As this year’s Pride Board sets up for Winnipeg’s milestone event, it is faced with a similar conundrum Winnipeg is facing itself. How big are we? Is Pride Winnipeg a ‘big’ city event and if so, how big an event should we be? How do we manage the growth of the last two years? Pride is not a progressively developed event in the way other city festivals – Fringe Fest, Folk Fest, Jazz Fest, grew in the last decade. Perhaps because all these events charge admission, while Pride has not implemented fees to be part of the celebration. But don’t worry, Pride is not going there in 2012.

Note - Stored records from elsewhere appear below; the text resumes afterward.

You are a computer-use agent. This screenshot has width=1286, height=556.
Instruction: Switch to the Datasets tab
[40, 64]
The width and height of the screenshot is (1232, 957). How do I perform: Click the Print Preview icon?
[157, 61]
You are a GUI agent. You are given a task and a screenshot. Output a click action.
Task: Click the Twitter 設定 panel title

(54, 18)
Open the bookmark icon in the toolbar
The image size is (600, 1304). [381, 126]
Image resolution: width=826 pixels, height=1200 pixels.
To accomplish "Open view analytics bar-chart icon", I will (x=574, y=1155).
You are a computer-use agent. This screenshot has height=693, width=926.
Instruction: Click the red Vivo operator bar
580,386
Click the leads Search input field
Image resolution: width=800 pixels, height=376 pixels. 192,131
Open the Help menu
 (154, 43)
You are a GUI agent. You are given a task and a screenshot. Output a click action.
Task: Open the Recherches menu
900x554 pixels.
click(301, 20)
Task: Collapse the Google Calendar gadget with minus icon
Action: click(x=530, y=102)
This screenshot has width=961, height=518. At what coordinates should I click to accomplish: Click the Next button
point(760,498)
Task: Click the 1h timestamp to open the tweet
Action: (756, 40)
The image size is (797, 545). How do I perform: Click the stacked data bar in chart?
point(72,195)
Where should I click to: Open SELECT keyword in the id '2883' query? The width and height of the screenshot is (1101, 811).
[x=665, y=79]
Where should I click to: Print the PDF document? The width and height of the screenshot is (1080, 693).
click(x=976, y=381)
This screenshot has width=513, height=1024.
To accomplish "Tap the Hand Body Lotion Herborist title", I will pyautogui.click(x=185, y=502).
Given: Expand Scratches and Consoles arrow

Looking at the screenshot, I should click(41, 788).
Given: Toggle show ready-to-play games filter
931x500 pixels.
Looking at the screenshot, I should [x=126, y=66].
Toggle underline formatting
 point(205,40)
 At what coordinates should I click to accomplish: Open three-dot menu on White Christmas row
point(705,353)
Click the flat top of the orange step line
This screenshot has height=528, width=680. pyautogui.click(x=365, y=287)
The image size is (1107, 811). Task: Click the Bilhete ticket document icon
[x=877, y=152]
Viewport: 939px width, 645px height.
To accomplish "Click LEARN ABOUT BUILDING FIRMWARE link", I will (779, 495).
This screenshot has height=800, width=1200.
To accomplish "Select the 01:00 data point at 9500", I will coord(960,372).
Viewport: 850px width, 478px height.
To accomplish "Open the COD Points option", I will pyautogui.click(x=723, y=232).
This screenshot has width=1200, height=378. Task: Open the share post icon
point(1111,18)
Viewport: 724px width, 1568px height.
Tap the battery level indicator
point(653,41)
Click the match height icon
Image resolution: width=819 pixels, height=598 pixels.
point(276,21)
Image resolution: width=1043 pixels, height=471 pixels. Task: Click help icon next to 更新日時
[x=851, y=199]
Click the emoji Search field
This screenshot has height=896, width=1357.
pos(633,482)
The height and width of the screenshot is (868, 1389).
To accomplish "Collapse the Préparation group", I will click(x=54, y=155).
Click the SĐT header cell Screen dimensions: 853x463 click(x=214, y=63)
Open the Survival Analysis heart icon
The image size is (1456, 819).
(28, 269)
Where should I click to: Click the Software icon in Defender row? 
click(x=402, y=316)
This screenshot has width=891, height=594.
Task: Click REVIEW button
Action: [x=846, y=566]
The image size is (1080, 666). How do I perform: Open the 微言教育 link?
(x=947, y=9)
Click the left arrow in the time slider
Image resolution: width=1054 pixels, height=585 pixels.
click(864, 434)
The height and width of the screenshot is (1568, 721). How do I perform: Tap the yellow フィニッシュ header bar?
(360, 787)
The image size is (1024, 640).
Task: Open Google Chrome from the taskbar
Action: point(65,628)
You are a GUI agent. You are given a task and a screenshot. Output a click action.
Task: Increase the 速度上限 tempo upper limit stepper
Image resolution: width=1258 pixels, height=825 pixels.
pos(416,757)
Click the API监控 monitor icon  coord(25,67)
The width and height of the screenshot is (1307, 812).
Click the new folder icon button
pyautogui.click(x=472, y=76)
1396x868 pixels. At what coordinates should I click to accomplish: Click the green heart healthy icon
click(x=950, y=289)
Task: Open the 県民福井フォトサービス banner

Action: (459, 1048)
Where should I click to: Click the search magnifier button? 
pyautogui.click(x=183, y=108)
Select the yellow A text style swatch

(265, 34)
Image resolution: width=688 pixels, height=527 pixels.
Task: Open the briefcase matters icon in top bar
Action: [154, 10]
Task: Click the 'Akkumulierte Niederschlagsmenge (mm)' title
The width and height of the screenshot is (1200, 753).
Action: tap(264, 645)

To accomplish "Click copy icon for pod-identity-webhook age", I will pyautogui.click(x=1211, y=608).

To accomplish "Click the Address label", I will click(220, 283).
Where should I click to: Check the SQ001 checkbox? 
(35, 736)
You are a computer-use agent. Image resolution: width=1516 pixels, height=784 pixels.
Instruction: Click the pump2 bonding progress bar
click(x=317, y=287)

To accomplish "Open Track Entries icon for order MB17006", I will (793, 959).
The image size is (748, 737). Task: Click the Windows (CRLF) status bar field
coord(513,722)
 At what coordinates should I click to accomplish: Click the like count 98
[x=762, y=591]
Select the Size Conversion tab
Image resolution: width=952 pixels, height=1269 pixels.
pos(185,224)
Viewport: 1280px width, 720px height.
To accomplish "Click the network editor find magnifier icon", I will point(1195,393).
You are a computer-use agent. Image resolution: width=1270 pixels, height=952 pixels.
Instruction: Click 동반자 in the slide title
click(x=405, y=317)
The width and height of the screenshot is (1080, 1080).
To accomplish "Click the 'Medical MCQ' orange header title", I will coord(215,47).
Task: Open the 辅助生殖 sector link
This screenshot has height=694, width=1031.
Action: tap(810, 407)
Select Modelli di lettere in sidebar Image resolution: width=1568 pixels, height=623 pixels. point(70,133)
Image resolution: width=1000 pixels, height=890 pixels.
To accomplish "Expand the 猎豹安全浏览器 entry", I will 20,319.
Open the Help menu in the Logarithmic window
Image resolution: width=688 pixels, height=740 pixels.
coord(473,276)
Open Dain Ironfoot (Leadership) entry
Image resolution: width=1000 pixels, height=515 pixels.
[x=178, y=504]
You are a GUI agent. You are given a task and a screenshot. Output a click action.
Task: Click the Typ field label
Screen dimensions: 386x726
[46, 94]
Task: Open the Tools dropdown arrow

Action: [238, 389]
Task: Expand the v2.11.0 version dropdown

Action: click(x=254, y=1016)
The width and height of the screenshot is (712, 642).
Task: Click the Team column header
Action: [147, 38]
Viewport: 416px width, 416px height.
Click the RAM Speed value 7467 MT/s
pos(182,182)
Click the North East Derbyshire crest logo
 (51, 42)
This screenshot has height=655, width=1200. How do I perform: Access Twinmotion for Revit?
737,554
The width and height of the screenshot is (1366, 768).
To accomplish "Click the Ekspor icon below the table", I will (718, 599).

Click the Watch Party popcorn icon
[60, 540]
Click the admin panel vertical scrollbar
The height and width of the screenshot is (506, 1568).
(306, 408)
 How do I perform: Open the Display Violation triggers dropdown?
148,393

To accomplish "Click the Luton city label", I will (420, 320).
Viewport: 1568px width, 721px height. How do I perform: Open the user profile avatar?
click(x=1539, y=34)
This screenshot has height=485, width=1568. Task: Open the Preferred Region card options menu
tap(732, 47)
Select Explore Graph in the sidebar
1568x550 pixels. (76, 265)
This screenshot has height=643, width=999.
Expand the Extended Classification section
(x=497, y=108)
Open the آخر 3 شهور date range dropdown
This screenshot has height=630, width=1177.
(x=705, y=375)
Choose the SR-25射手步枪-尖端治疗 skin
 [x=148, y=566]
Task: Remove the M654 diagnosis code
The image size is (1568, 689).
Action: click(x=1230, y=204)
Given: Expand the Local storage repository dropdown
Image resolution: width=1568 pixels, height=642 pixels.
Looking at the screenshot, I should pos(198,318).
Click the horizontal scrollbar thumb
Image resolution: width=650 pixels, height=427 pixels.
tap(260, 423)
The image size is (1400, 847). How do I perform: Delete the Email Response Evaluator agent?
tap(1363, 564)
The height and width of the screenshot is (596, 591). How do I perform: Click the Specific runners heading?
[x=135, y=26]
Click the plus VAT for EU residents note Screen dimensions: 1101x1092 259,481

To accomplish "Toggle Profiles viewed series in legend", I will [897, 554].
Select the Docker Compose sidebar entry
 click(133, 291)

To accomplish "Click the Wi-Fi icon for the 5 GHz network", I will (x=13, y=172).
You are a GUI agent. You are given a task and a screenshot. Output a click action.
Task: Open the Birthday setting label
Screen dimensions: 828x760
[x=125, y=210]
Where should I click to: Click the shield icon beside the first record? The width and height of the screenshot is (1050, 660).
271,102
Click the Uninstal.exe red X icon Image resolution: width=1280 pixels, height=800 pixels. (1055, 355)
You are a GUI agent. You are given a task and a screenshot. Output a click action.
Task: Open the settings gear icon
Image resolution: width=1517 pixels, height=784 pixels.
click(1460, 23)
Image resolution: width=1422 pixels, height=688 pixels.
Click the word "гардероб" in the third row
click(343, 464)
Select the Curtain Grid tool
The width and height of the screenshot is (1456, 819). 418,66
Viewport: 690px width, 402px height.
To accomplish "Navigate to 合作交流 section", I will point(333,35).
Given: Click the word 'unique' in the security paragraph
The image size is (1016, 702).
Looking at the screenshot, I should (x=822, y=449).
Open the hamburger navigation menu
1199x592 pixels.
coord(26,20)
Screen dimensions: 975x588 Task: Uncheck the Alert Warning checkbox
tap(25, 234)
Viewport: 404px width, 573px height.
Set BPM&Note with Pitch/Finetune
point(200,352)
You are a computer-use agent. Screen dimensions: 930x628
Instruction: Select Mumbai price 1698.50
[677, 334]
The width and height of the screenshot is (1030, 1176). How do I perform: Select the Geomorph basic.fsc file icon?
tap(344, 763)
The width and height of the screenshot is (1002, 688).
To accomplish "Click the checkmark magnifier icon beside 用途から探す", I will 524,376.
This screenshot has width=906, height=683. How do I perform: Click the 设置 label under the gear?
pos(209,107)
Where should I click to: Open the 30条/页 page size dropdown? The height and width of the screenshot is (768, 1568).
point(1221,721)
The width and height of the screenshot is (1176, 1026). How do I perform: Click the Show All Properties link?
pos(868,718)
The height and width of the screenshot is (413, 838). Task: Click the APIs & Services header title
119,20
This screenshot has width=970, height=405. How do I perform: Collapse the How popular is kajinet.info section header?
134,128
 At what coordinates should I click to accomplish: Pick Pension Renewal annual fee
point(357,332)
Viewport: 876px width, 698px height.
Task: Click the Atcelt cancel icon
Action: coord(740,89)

In 2009, the Forks Corporation invited Pride (then known as the Winnipeg Lesbian and Gay Pride Festival Inc.) to celebrate Pride Day 2010 at the Forks. This was huge! It gave Pride Winnipeg ‘big’ event status and even though it broke routine in several ways, it was exciting and justifying to celebrate at the Forks – the meeting place of all Winnipeggers and a space to morph into a ‘bigger’ city event.
Until 2009, Pride followed a routine pattern, with the Parade starting at the Legislative grounds, following the rectangle around downtown, and ending at Memorial Park. The stage, business tent and toilets were all in the usual place. Pride knows Winnipeggers like consistency and routine. Participants knew where to park and where to find their friends, just as they had every year. As a committee, Pride had the planning down, and Pride was an annual good time.
Prior to 2010, the only real source of income for Pride was the dance party. The Rendez-Vous, in particular and arguably the most memorable of Pride events, was the pinnacle money source for Pride for many years. Until 2010, the dance party’s profits were unknown until the last moment of the final event. Hopefully, they would cover the year’s expenses, and just maybe, some extra to start the next year. Noteworthy, to the common question – Why is the Pride party on Sunday? Answer: Pride always supported the opportunity for the bars to profit from one of the biggest nights of the year, Pride Saturday. Out of respect for their financial stability, Pride holds the dance party on Sunday night, to close out Pride week. You already know the date for 2012: June 3 – if you need to, book Monday off now.
Clearly, one of the challenges brought by the growth of Pride is financial. Financial backing is definitely not a given and requires negotiation and relationship building, a special talent, from a special kind of volunteer. Pride is benefiting from sponsors who have embraced us, not just as a market, but as true proponents of diversity changes for safe workplaces and dedicated supporters of the queer community.
The operating budget from 2009, approximately $10000, grew to approximately $100000 in 2010. A 1000% increase. In 2010, Pride stepped out of the uncertain money shadow of the dance party and discovered sponsorship, supporting big name talent on the Forks Stage. It also brought income from the long awaited beer tent and the introduction of Queer Beer, made by Winnipeg’s own Half Pints Brewery. In 2011, in preparation for our 25th Pride, spending was cut back but still produced one of the biggest and best Pride Days ever.
To date, Pride has not received money from any level of government, although it is a prime desire of future funding and a strong indication of societal support. Locally, working relationships and contributions from city departments and council are essential to plan the mass movement of Parade participants through downtown Winnipeg, crossing major routes safely into the Forks. To benefit from all levels of government resources, Pride needs grant writing expertise and approved accounting and auditing practices.
But money for Pride is not the greatest challenge.
The biggest challenge of rapid growth for Pride is Human Resources. Pride’s organizational chart requires professionals – graphic designers, communication experts, financial gurus, and marketing specialists to operate effectively. Lawyers, accountants and business people are keys to accommodating expansion and ensure the wellness and future of Pride. Many people bring their talents as committed volunteers. And, we need volunteers on other levels. Pride Guide distribution, hospitality, tourism coordinators are needed to ensure the important details come together during Pride week. On Pride Day, the volunteer core of parade marshals, ground crews and beer tent servers, all led by an exceptional Volunteer Director are essential for a safe and fun experience.
‘Big’ city Pride is possible in Winnipeg. One day we may graduate to having an Executive Director and every year Pride’s direction will progress with new ideas and opportunities. For now, volunteers are the primary component in the production of ‘big’ city Pride and they are truly great people.
It’s a great year! This is the 25th year of our Winnipeg queer history, and most importantly, Pride honours the contributors of our past achievements while continuing progress in human rights for all. Get involved and share in the incredible excitement and ownership of bringing the biggest gathering of queer and diverse people between Vancouver and Toronto to our city – The Pride of the Prairies.